除此以外,庄寨、土堡、红砖厝等建筑类型在全国都是独一无二的,且地区之间的建筑形态也存在着不小的差异。由于这类乡土建筑的市场需求逐渐萎缩,传统工匠老龄化且传统工艺后继乏人的情况愈加明显。掌握传统技艺的工匠一旦消失,即使有再多的资金投入也无法按照原有工艺完成修缮。而且,传统建筑技艺的地域性十分明显,即便是相邻市县请来的工匠,也有可能会将当地的建筑特色给修没了。
在福建的一些地区,由乡贤和宗亲组成的理事会对推动传统村落的保护与发展起到了重要作用,不仅能在政府施政与取得村民理解的过程中进行良好的沟通,还能带动村民参与到乡村遗产保护与活用的事业中。
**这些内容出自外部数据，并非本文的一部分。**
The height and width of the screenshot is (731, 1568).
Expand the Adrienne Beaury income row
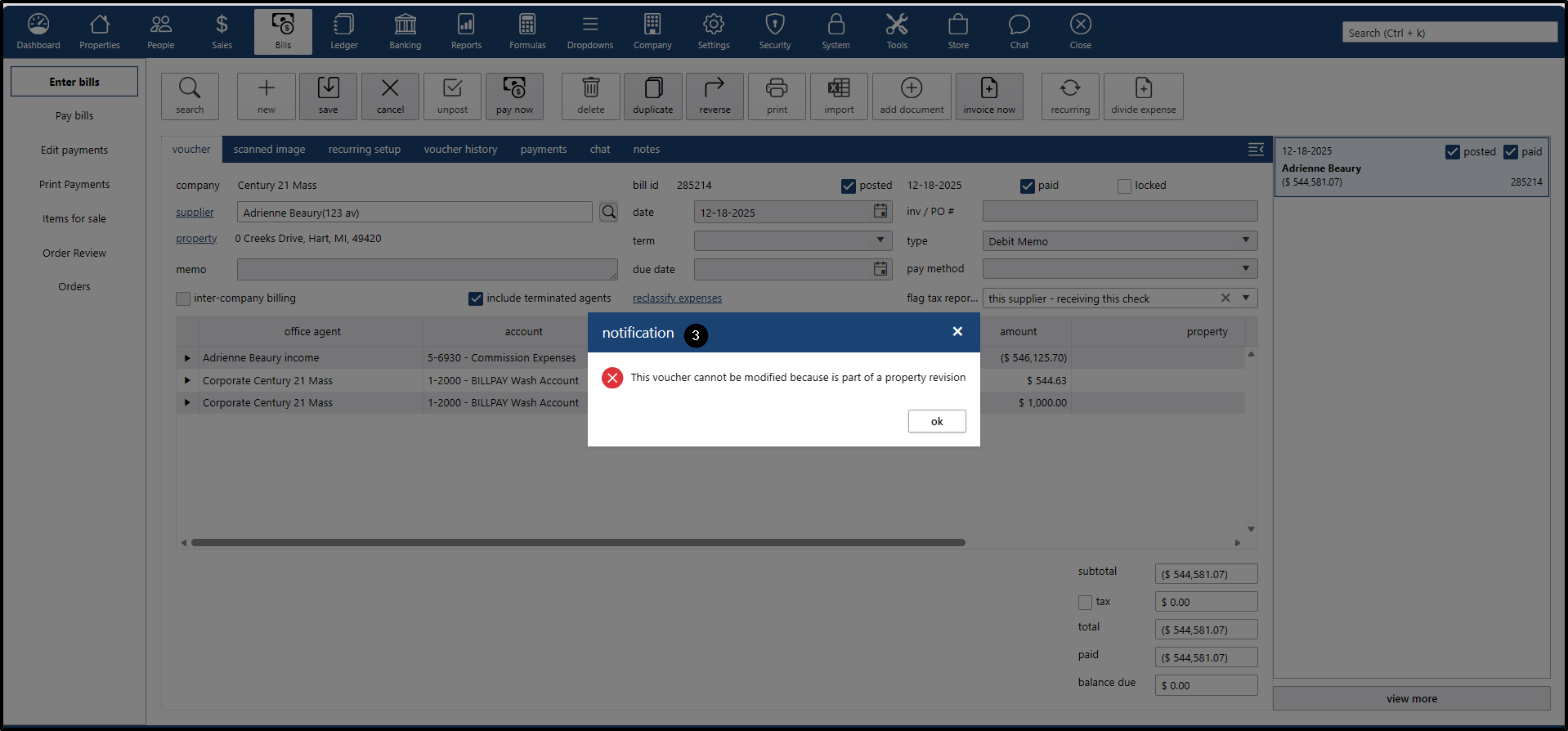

虽然福建是东南沿海的发达省份,但传统村落的保护依然面临着资金短缺的问题。在传统民居的修缮上,遍布世界各地的海外华侨对家乡的捐助功不可没,他们也是促进村落保护的中坚力量。
福建的某些传统村落在历史上兴盛的原因本不在于自给自足,而是村民积极向外拓展生计后回馈乡里的结果,因此城乡之间、家乡与他乡之间的人员来往、经济联系是密切的。在当代社会,由于追求更高质量的教育、医疗水平,以及更多元的择业机会,乡村的人口流出势在必然,传统村落也无法逃脱空心化的问题。但如果换一个思维,有走出去,也可以有请进来,至少要有人的居住,有人才的回归,村落才能恢复活力。
位于偏远山区的传统村落因生态环境优美、人文积淀深厚而吸引了大量艺术家工作室的进驻,这些外来者自己出资租用和改造村里闲置的老屋。他们会教村民画画,但并不以在村落中的经营为生,因为在城市有其他营生的途径。而来到这里,可能只是想要一份恬淡舒适的心境。这或许是当代城乡融合的一种模式,虽不能全面推广,但确实存在。
与之相对的另一种情况是,在城市蔓延的背景下,有些传统村落已经位于城乡结合的边缘,作为乡土文化之根,如何发挥自身的文化价值,更加积极地应对城市化进程,与新兴城区、城市产业形成良性互动关系,也许是另一条通往未来的路径——这是“特色小镇”在探索的问题,也是区域整合在思考的问题,而福建省经济发达的滨海地区已然走在了实践的前沿。
貴州的中国传统村落位居全国第二位,共有545处。少数民族文化的多样性和以山地为主的生存环境构成了贵州传统村落的重要特征,这种多元文化共存的局面体现在传统村落的分布上,就有“汉族住坝头、侗族住水头、苗族住山头”这样形象的说法。贵州的传统村落充分体现了西南山地中人与自然、人与人和谐共处的传统知识、智慧和哲理。
此外,贵州历来是一个以移民迁入为主的省份,自明朝建贵州省后,更是有大量人口迁至贵州,从传统村落保存的家谱和口述史中可以追溯民族的迁徙历史,部分少数民族文化中也带有诸多中原汉族文化的基因,这也是中国作为统一多民族国家在文化上的证明。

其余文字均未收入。